In short:  drink when you’re thirsty, and your body will thank you. Also, kill massage fairy tales when you hear them, and the world will be a better, more educated place.

  • derrick hachey

    I find that a banana or 2 helps my muscles recover more quickly than by extra hydration…

  • E.A. Weymuller

    I’ve left many a massage hearing the final words of “be sure to drink extra water today”, but almost never do. Interestingly, after a massage I usually sleep very well the following night. Sure would be a shame to waste such peaceful sleep with multiple trips to the loo…

  • Here’s what I have to say about it. https://www.youtube.com/watch?v=gwTDw1kXpo8

  • Love this. I’m so tired of the lactic acid/toxin shenanigans. I expect to hear it from clients, they don’t know any better. But MT’s should know better by now.

    • If this is the truth of the matter, and I’m sure it probably is, why the hell are massage schools preaching this as LMT gospel? Personally, I never bothered w/ the idea of handing my clients a bottle/cup/glass of water to complement the ‘have a good day and come back soon routine’. I hate drinking water, tap or bottled, and view it as hypocritical behavior on my part, to expect my clients to do something I refuse to do myself.

      • I’ve found that the massage schools this old-school BS are the same one with crappy curriculums and/or teachers who are not reading current journals, etc.

      • Guest

        I read a blog post about an instructor who quit after one term because, even though the school did not buy into this, they required it to be taught in the curriculum. I wish I could remember where I read it, but it makes me wonder about our industry.

        • I went to what they call the ‘Harvard’ of massage schools, and we were taught to offer people water. Medical/clinical massage therapists and medical professionals know that drinking plenty of fluids and keeping hydrated is common sense. If anything, the recommendation to drink water right after makes the most sense; you’re most likely to flush out what was just circulated at this point in time. I have observed the color of my urine in the time that passes after a massage. It is generally darker afterwards than if I had waited the same amount of time and not gotten a massage. Makes sense to help it along with a bit of water afterwards.

  • Constance

    We need more articles like this one. Lots more. I read a related article about a therapist who gave up her teaching position after one quarter because she was tired of being REQUIRED to feed students these lies.

  • I don’t disagree with any of the factual statements in this article, however anyone who has had a number of deep/therapeutic massages (and is thus an experienced client) can tell you that they felt better if they drank plenty of water than if they were negligent about it.

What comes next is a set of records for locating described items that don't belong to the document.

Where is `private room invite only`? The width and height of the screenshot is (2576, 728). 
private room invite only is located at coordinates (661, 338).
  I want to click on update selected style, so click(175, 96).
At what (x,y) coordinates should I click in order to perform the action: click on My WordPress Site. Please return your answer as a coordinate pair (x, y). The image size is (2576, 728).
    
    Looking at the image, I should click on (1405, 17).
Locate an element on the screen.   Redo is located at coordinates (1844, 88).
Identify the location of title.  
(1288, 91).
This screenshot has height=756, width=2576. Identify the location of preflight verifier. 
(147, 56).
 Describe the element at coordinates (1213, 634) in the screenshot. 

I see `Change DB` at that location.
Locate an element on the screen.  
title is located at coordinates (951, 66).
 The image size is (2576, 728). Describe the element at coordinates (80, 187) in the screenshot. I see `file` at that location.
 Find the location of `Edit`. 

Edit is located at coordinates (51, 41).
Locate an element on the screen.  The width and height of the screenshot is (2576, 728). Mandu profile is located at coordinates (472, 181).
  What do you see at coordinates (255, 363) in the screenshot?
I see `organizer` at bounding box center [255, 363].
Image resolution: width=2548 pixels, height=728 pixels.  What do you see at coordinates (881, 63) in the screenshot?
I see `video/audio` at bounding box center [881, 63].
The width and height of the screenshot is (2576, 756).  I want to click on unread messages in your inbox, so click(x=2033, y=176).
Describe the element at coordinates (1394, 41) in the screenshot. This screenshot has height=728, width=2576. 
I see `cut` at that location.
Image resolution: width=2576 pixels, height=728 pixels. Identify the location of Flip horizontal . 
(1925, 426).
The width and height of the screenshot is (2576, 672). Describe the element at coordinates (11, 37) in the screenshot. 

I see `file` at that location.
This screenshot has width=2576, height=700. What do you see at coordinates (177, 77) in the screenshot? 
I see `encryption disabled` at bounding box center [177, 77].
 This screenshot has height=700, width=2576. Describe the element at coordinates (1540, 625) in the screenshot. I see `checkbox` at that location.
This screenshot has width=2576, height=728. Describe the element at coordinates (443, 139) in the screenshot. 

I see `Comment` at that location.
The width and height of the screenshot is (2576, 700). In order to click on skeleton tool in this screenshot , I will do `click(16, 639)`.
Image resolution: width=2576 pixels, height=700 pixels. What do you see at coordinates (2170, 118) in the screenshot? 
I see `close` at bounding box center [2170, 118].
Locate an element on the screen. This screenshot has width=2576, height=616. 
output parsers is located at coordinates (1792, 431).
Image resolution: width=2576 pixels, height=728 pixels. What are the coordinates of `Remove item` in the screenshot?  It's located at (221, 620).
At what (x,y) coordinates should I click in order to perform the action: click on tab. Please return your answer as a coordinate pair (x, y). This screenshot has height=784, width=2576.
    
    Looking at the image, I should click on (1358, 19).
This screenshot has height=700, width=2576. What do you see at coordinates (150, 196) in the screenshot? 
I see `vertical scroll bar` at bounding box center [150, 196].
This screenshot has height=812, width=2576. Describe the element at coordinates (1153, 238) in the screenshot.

    I’ve never heard a therapist say ‘drink more than normal’.. they/we generally suggest to people to drink what they are supposed to drink, which is a ratio that averages out to be 8 cups a day for people – and of which most people do not complete in a typical day. Most people ARE dehydrated. The more water you drink, the more substances are flushed out. It’s not rocket science.

    Also, it is not lactic acid that keeps the muscles stiff, although pyruvic acid (which it converts to) does play a role. Just because people colloquially have the wrong acid in mind, it does not mean they’re wrong in a sense. To a toxicologist, metabolic wastes ARE toxins, btw.